*Activity*:
Transcribe every line from the one containing "Instruction: Focus the Maximum tokens field" to the end of the listing, exactly as written, and leave out the pictures.

*Source records*:
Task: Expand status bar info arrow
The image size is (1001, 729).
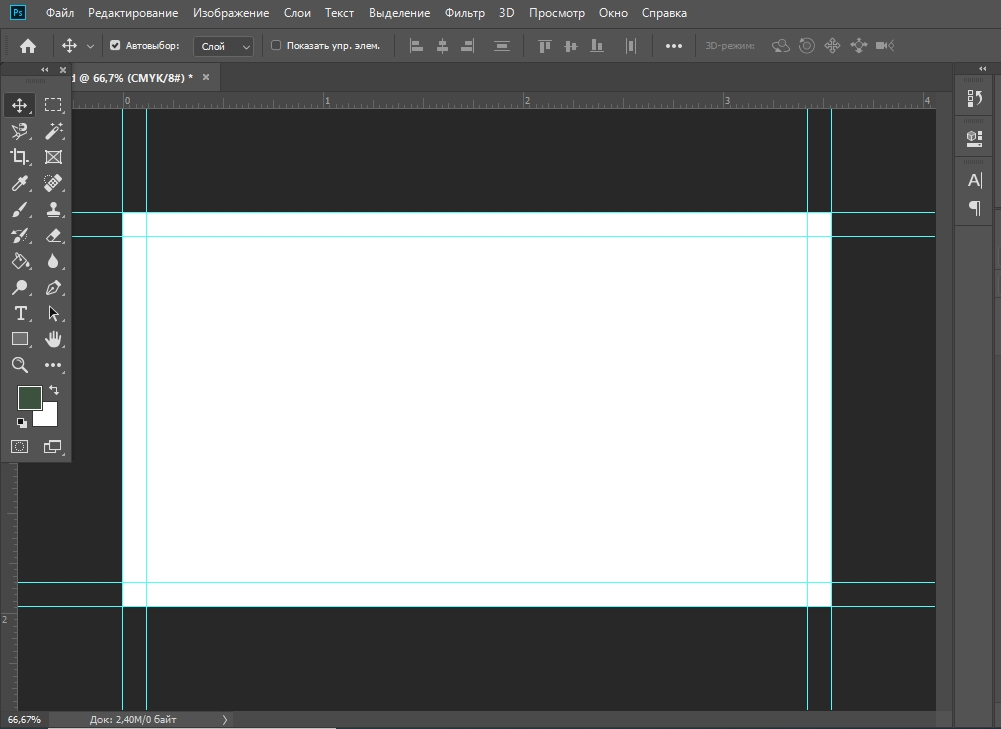Action: pos(224,719)
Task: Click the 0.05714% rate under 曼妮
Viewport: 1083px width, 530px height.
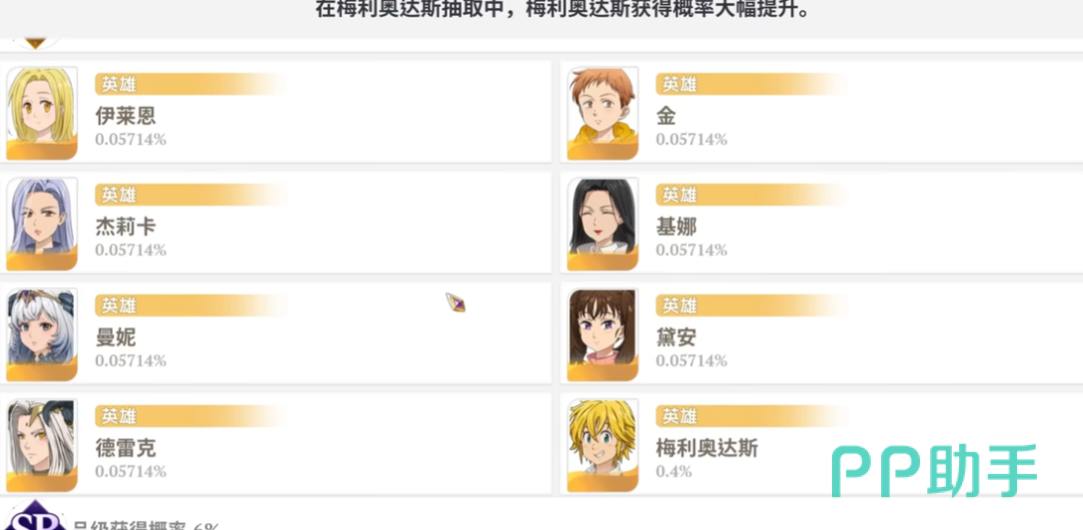Action: click(x=131, y=360)
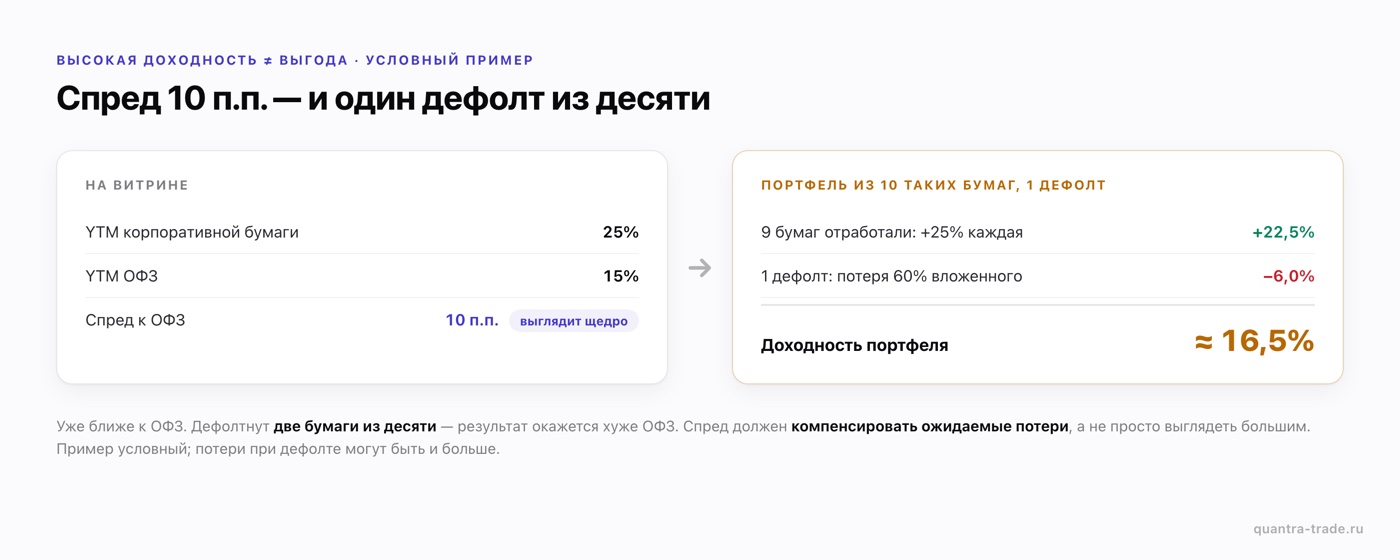
Task: Open the quantra-trade.ru link
Action: click(x=1308, y=528)
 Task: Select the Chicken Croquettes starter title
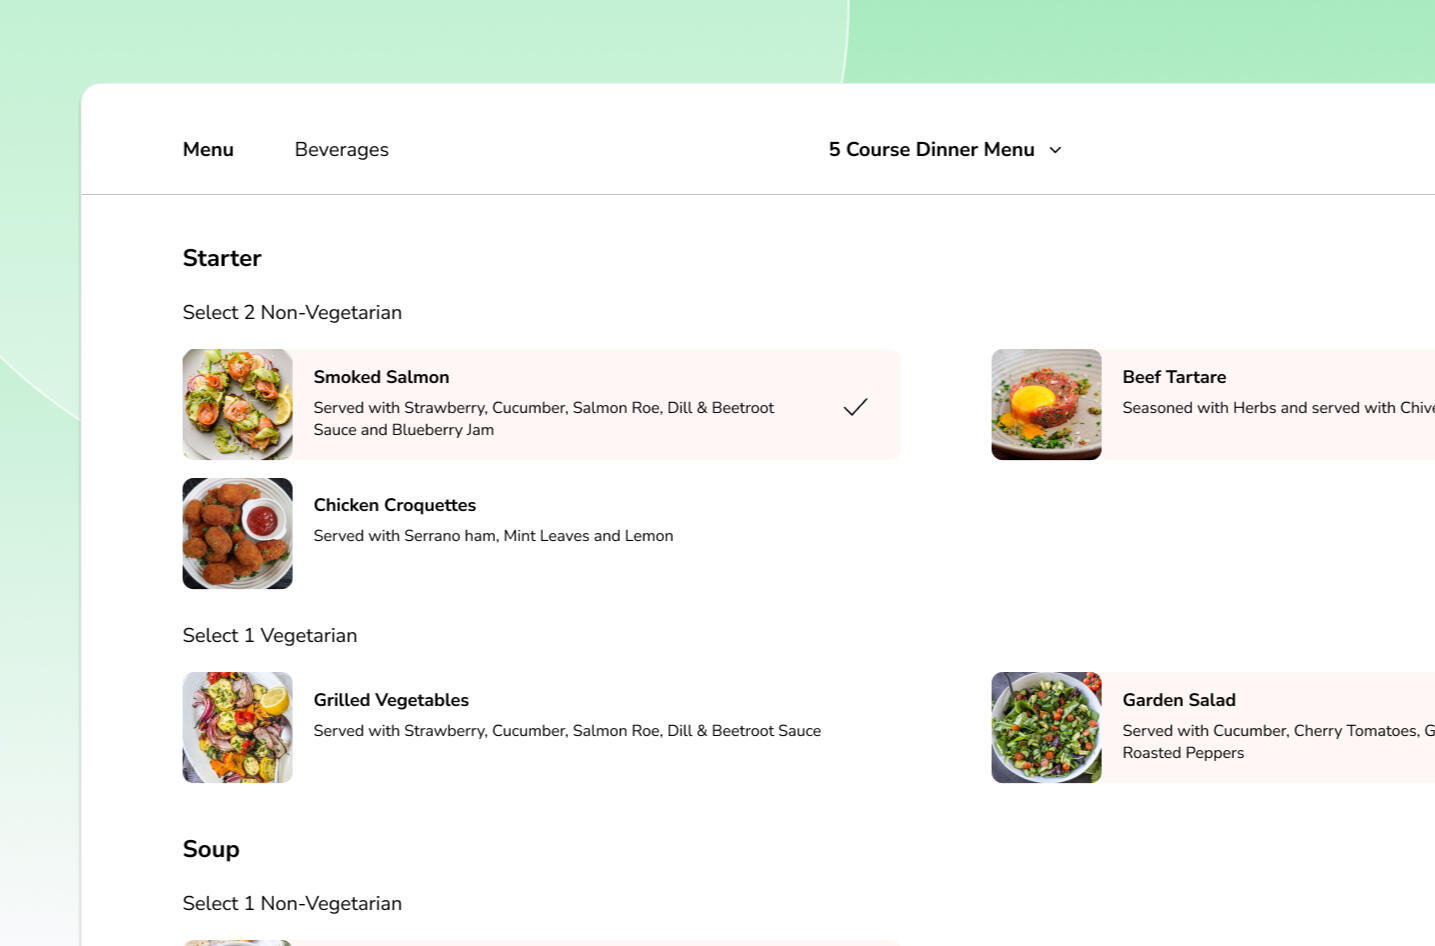394,505
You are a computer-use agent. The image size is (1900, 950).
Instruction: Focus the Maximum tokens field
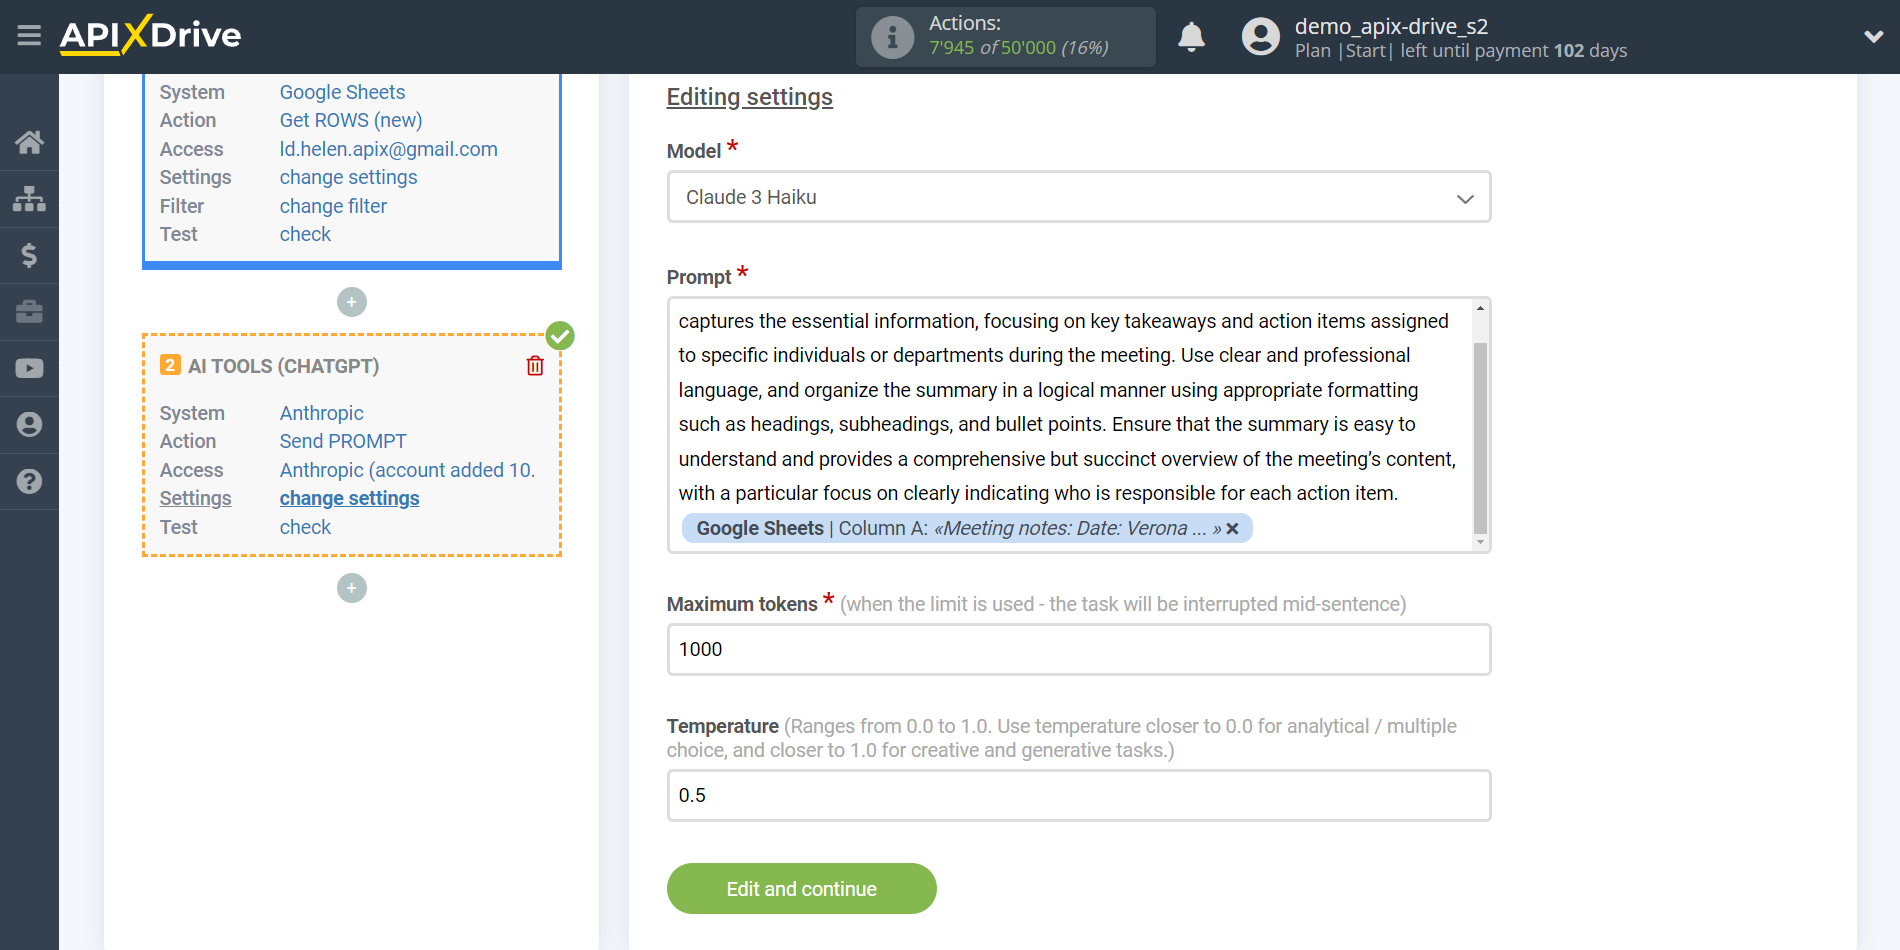(x=1079, y=649)
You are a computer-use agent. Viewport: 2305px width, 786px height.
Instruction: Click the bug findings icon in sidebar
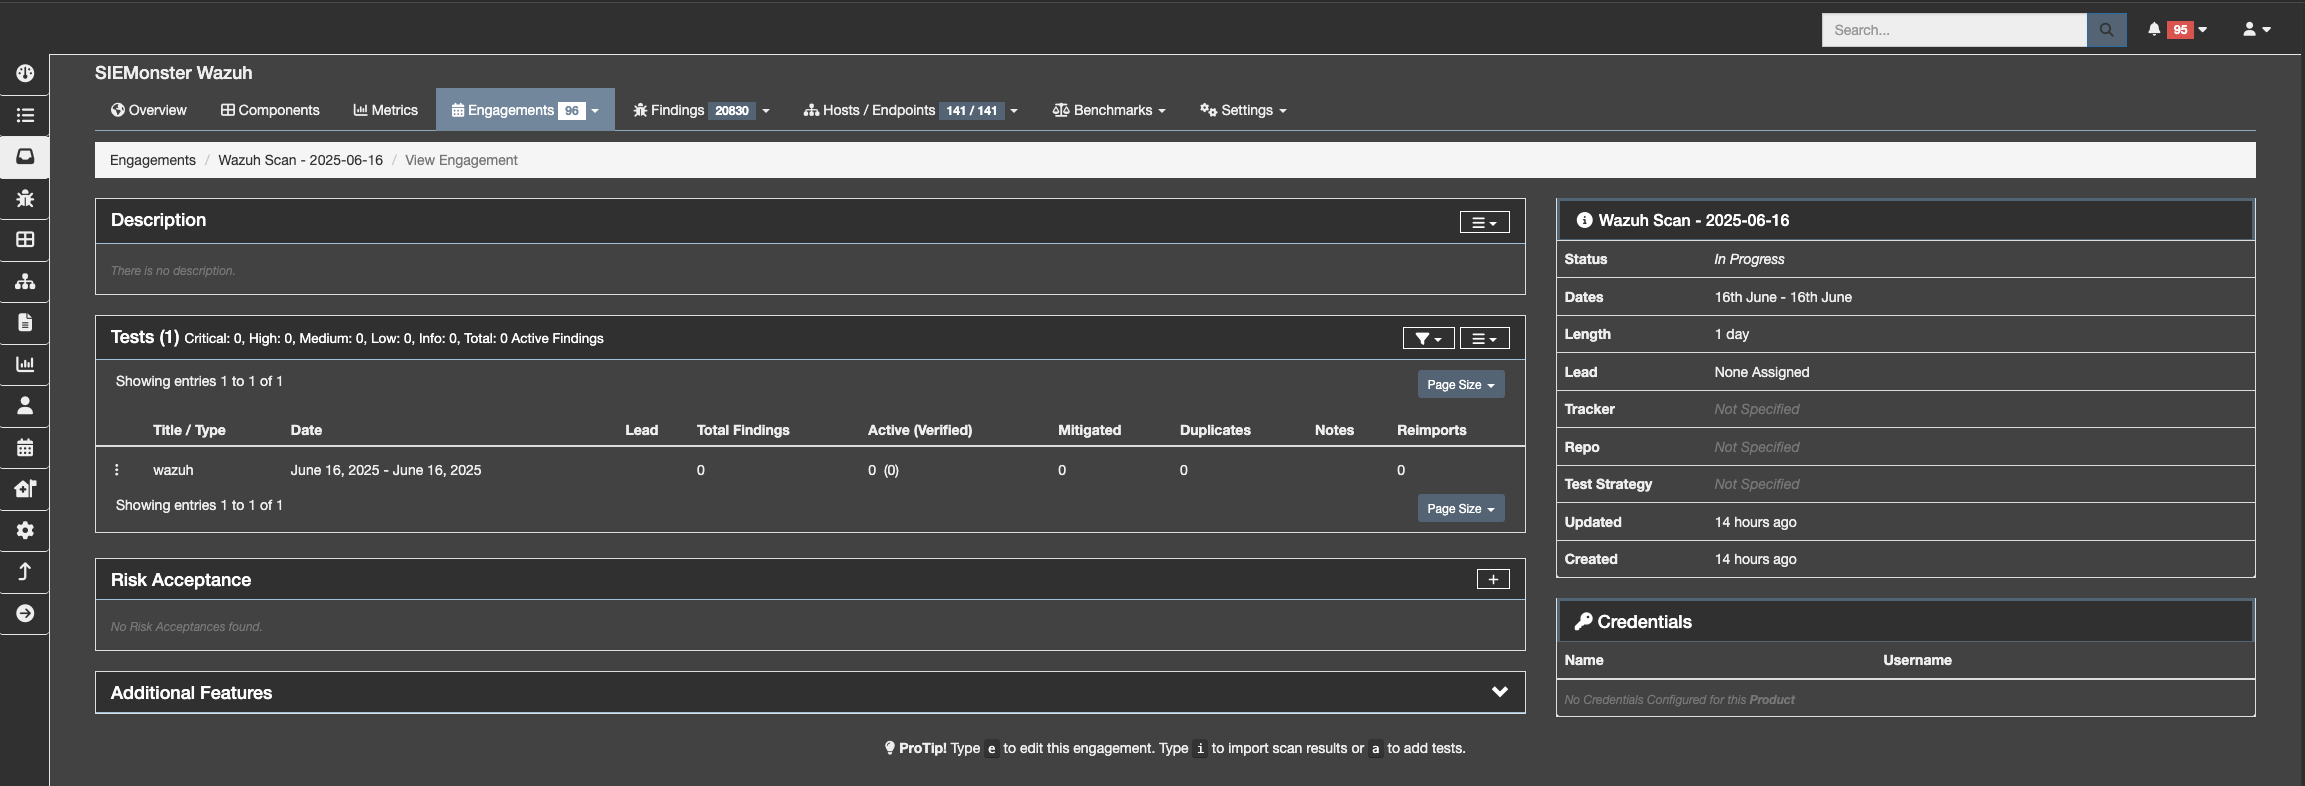(x=25, y=198)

*Completed exercise*:
Instruction: Focus the Maximum tokens field
(x=1079, y=649)
You are a computer-use agent. Viewport: 2305px width, 786px height.
Instruction: Click the bug findings icon in sidebar
(x=25, y=198)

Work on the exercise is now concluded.